I wear volleyball knee pads. They have definitely save me some pain on the ice coast. Some of those falls would have been pretty painful if I didn't have them on.


----------



## SnowBrdScotty (Apr 4, 2009)

wow, and i thought i was hiding m volleyball knee pads under my pants,lol. they work great. no more bruises


----------



## Enigmatic (Feb 6, 2009)

I went to Sports Authority and picked up their own brand multi-sport knee pads (in the volleyball section) (comes in black or white) for $6 and used them a few days ago. Really saved the day for me when I took a slam jibbing, without them, I woulda been in some pain and probably would have left earlier...
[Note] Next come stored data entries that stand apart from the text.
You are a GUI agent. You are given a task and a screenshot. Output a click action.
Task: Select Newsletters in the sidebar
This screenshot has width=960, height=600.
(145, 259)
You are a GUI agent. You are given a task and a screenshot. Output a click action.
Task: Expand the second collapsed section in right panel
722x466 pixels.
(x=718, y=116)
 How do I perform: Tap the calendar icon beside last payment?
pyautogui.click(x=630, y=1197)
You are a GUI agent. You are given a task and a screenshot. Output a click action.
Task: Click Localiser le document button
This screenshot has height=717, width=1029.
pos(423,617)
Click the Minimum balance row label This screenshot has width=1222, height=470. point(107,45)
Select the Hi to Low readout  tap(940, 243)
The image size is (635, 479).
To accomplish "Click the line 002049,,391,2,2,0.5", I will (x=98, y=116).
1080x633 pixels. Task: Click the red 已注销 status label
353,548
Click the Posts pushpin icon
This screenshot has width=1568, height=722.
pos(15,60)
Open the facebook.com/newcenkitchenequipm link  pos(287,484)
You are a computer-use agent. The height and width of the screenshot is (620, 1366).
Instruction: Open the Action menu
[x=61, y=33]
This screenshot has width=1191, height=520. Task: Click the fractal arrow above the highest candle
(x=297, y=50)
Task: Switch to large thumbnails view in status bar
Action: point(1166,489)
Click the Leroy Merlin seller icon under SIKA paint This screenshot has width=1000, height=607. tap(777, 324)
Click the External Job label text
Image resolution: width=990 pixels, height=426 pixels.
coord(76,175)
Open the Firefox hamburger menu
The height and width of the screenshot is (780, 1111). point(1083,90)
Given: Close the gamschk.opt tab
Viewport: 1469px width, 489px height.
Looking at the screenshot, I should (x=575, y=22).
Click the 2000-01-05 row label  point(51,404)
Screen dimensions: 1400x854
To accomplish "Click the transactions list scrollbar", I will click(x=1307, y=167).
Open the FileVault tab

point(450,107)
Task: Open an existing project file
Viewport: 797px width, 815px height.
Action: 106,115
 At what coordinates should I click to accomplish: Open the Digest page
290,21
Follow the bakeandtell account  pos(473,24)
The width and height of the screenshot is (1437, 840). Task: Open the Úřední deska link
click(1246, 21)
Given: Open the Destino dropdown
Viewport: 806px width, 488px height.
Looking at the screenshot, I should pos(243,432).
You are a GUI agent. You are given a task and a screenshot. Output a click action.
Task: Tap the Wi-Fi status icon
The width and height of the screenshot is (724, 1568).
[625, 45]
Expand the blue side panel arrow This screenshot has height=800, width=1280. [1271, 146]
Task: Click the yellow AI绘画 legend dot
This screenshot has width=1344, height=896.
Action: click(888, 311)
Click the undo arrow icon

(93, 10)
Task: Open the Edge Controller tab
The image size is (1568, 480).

They also feel like they keep my knee from getting bent outta shape when I tweak grabs and stuff sorta like a knee brace...I recommend grabbin some, specially if your on the sketchy side and slam hard when you go down


----------



## dharmashred (Apr 16, 2009)

Dude, knee pads are awesome. i wear them for sure. you can't even tell that they are there. since i started working on my carving, i often found myself on my knees...and not in a good way. they def cushioned the blow. my carving is alot better now and i don't need them, but i still wear them anyway. if you're hitting up the park...knee pads will save your a__!


----------



## Kanilas (Mar 28, 2009)

I've actually played volleyball competitively for 5 years now and my absolute favorite kneepads to use are the Asics Slider. They're stiff at first, but they'll be broken in within an hour. Comfortable when the knees flex, don't slide down, and great impact protection. They're more contoured to your knee than the "bubble" knee pads and work much better, IMO.


----------



## Guest (Apr 23, 2009)

anyone wear shinguards? haha. First time I hit a box I fell and hit my shin on the side rail. DAM THAT HURT!


----------



## lilfoot1598 (Mar 7, 2009)

I wore volleyball knee pads when I was first learning and raking my knees across the ice every time I fell. I got a ton of shit about it from my friends, but if the knee pads allow me to learn faster and have more fun, then why wouldn't I wear them? :dunno:


----------



## Guest (Apr 24, 2009)

I moved up from the regular skate pads to the Black Diamond Telekneesis pads. After cracking my kneecap in half I have no choice but to wear them while snowboarding. I'll save the skate pads for everything else.


----------



## yusoweird (Apr 6, 2009)

I am a beginner and I wear Triple Eight Undercover Kneepad, Level wrist guard glove, Azzpad and of course helmet. My knees and azz are the main 2 parts that thank me very very much.


----------